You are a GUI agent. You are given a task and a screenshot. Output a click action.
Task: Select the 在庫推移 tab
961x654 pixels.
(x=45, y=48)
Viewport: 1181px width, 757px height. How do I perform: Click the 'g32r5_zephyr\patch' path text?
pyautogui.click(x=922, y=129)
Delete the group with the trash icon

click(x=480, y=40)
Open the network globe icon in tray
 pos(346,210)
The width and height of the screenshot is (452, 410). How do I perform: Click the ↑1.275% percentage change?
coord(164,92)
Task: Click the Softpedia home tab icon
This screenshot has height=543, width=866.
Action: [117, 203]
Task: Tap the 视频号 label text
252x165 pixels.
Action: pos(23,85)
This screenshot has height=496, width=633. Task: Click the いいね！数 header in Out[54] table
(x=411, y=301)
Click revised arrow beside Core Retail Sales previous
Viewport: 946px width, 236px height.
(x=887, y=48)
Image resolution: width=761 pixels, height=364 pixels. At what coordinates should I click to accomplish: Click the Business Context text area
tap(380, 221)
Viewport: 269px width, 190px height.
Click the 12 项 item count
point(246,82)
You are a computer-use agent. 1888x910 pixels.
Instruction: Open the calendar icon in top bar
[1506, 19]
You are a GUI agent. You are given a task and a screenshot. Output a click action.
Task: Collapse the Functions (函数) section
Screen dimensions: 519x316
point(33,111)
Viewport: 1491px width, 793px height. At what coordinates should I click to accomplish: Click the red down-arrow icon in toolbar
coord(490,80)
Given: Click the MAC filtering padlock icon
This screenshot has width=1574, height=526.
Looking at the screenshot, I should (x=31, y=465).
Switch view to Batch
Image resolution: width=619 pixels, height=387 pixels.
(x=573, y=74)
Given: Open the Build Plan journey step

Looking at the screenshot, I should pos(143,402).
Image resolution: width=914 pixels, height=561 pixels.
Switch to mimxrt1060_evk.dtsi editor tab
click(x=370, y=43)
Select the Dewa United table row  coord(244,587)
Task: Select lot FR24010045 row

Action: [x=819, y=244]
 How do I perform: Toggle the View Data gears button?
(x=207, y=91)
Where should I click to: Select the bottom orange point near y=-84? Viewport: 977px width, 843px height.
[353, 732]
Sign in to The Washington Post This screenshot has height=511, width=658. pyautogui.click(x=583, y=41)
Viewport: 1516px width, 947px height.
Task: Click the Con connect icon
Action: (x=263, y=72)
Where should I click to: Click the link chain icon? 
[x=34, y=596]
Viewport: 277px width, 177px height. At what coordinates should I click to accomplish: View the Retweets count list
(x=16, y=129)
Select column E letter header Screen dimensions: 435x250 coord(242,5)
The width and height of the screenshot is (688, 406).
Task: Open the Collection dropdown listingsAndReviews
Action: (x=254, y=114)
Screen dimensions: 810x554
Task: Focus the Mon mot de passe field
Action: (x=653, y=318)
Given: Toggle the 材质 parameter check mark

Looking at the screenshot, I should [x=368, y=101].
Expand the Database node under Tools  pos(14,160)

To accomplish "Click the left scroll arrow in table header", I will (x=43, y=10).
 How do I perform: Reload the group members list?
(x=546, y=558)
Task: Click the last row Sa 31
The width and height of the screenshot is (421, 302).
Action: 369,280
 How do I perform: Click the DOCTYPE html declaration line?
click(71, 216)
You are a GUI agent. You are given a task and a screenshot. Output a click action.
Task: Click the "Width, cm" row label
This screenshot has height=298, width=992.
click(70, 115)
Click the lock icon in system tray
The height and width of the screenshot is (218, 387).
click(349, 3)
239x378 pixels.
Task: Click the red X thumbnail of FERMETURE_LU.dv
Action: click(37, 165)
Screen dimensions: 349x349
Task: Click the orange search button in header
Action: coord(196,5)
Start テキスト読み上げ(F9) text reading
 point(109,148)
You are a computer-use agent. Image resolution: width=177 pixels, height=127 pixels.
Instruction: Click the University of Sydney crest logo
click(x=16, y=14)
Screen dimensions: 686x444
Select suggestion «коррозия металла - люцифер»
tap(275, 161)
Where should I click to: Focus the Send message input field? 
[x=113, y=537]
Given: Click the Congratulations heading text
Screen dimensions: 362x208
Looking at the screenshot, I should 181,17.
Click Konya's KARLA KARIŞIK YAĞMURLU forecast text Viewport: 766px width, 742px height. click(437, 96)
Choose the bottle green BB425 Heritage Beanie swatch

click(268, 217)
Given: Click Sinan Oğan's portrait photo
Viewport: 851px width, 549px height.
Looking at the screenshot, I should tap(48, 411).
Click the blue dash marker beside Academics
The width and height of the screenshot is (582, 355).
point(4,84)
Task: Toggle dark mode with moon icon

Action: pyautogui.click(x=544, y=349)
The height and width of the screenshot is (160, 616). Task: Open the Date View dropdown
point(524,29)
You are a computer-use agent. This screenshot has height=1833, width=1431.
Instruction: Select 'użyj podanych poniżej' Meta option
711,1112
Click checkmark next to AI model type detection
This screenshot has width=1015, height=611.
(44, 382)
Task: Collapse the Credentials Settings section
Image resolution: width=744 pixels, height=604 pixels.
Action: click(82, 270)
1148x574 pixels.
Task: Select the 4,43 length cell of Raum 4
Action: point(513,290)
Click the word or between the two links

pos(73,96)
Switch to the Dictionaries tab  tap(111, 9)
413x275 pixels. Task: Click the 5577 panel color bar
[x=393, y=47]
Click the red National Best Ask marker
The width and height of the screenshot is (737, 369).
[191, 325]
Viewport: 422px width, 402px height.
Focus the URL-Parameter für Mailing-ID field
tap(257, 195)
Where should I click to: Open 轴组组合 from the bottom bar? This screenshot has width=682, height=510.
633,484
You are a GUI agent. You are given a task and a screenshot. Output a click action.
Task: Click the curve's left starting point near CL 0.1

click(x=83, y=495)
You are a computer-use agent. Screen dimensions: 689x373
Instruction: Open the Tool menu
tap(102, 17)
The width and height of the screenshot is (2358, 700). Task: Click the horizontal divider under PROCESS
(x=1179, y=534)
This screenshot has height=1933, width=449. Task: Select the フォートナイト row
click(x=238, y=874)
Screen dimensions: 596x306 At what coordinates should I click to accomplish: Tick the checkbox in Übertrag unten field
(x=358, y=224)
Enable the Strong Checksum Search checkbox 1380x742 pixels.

+-------+

◆ **YOUR TASK**
Give the entries again exactly, every one.

◆ **OUTPUT**
You are a GUI agent. You are given a task and a screenshot. Output a click action.
Task: Select the 在庫推移 tab
961x654 pixels.
(x=45, y=48)
Viewport: 1181px width, 757px height. How do I perform: Click the 'g32r5_zephyr\patch' path text?
pyautogui.click(x=922, y=129)
Delete the group with the trash icon

click(x=480, y=40)
Open the network globe icon in tray
 pos(346,210)
The width and height of the screenshot is (452, 410). How do I perform: Click the ↑1.275% percentage change?
coord(164,92)
Task: Click the Softpedia home tab icon
This screenshot has height=543, width=866.
Action: [117, 203]
Task: Tap the 视频号 label text
252x165 pixels.
Action: pos(23,85)
This screenshot has height=496, width=633. Task: Click the いいね！数 header in Out[54] table
(x=411, y=301)
Click revised arrow beside Core Retail Sales previous
Viewport: 946px width, 236px height.
(x=887, y=48)
Image resolution: width=761 pixels, height=364 pixels. At what coordinates should I click to accomplish: Click the Business Context text area
tap(380, 221)
Viewport: 269px width, 190px height.
Click the 12 项 item count
point(246,82)
You are a computer-use agent. 1888x910 pixels.
Instruction: Open the calendar icon in top bar
[1506, 19]
You are a GUI agent. You are given a task and a screenshot. Output a click action.
Task: Collapse the Functions (函数) section
Screen dimensions: 519x316
point(33,111)
Viewport: 1491px width, 793px height. At what coordinates should I click to accomplish: Click the red down-arrow icon in toolbar
coord(490,80)
Given: Click the MAC filtering padlock icon
This screenshot has width=1574, height=526.
Looking at the screenshot, I should (x=31, y=465).
Switch view to Batch
Image resolution: width=619 pixels, height=387 pixels.
(x=573, y=74)
Given: Open the Build Plan journey step

Looking at the screenshot, I should pos(143,402).
Image resolution: width=914 pixels, height=561 pixels.
Switch to mimxrt1060_evk.dtsi editor tab
click(x=370, y=43)
Select the Dewa United table row  coord(244,587)
Task: Select lot FR24010045 row

Action: [x=819, y=244]
 How do I perform: Toggle the View Data gears button?
(x=207, y=91)
Where should I click to: Select the bottom orange point near y=-84? Viewport: 977px width, 843px height.
[353, 732]
Sign in to The Washington Post This screenshot has height=511, width=658. pyautogui.click(x=583, y=41)
Viewport: 1516px width, 947px height.
Task: Click the Con connect icon
Action: (x=263, y=72)
Where should I click to: Click the link chain icon? 
[x=34, y=596]
Viewport: 277px width, 177px height. At what coordinates should I click to accomplish: View the Retweets count list
(x=16, y=129)
Select column E letter header Screen dimensions: 435x250 coord(242,5)
The width and height of the screenshot is (688, 406).
Task: Open the Collection dropdown listingsAndReviews
Action: (x=254, y=114)
Screen dimensions: 810x554
Task: Focus the Mon mot de passe field
Action: (x=653, y=318)
Given: Toggle the 材质 parameter check mark

Looking at the screenshot, I should [x=368, y=101].
Expand the Database node under Tools  pos(14,160)

To accomplish "Click the left scroll arrow in table header", I will (x=43, y=10).
 How do I perform: Reload the group members list?
(x=546, y=558)
Task: Click the last row Sa 31
The width and height of the screenshot is (421, 302).
Action: 369,280
 How do I perform: Click the DOCTYPE html declaration line?
click(71, 216)
You are a GUI agent. You are given a task and a screenshot. Output a click action.
Task: Click the "Width, cm" row label
This screenshot has height=298, width=992.
click(70, 115)
Click the lock icon in system tray
The height and width of the screenshot is (218, 387).
click(349, 3)
239x378 pixels.
Task: Click the red X thumbnail of FERMETURE_LU.dv
Action: click(37, 165)
Screen dimensions: 349x349
Task: Click the orange search button in header
Action: coord(196,5)
Start テキスト読み上げ(F9) text reading
 point(109,148)
You are a computer-use agent. Image resolution: width=177 pixels, height=127 pixels.
Instruction: Click the University of Sydney crest logo
click(x=16, y=14)
Screen dimensions: 686x444
Select suggestion «коррозия металла - люцифер»
tap(275, 161)
Where should I click to: Focus the Send message input field? 
[x=113, y=537]
Given: Click the Congratulations heading text
Screen dimensions: 362x208
Looking at the screenshot, I should 181,17.
Click Konya's KARLA KARIŞIK YAĞMURLU forecast text Viewport: 766px width, 742px height. click(437, 96)
Choose the bottle green BB425 Heritage Beanie swatch

click(268, 217)
Given: Click Sinan Oğan's portrait photo
Viewport: 851px width, 549px height.
Looking at the screenshot, I should tap(48, 411).
Click the blue dash marker beside Academics
The width and height of the screenshot is (582, 355).
point(4,84)
Task: Toggle dark mode with moon icon

Action: pyautogui.click(x=544, y=349)
The height and width of the screenshot is (160, 616). Task: Open the Date View dropdown
point(524,29)
You are a computer-use agent. This screenshot has height=1833, width=1431.
Instruction: Select 'użyj podanych poniżej' Meta option
711,1112
Click checkmark next to AI model type detection
This screenshot has width=1015, height=611.
(44, 382)
Task: Collapse the Credentials Settings section
Image resolution: width=744 pixels, height=604 pixels.
Action: click(82, 270)
1148x574 pixels.
Task: Select the 4,43 length cell of Raum 4
Action: point(513,290)
Click the word or between the two links

pos(73,96)
Switch to the Dictionaries tab  tap(111, 9)
413x275 pixels. Task: Click the 5577 panel color bar
[x=393, y=47]
Click the red National Best Ask marker
The width and height of the screenshot is (737, 369).
[191, 325]
Viewport: 422px width, 402px height.
Focus the URL-Parameter für Mailing-ID field
tap(257, 195)
Where should I click to: Open 轴组组合 from the bottom bar? This screenshot has width=682, height=510.
633,484
You are a GUI agent. You are given a task and a screenshot. Output a click action.
Task: Click the curve's left starting point near CL 0.1

click(x=83, y=495)
You are a computer-use agent. Screen dimensions: 689x373
Instruction: Open the Tool menu
tap(102, 17)
The width and height of the screenshot is (2358, 700). Task: Click the horizontal divider under PROCESS
(x=1179, y=534)
This screenshot has height=1933, width=449. Task: Select the フォートナイト row
click(x=238, y=874)
Screen dimensions: 596x306 At what coordinates should I click to accomplish: Tick the checkbox in Übertrag unten field
(x=358, y=224)
Enable the Strong Checksum Search checkbox 1380x742 pixels.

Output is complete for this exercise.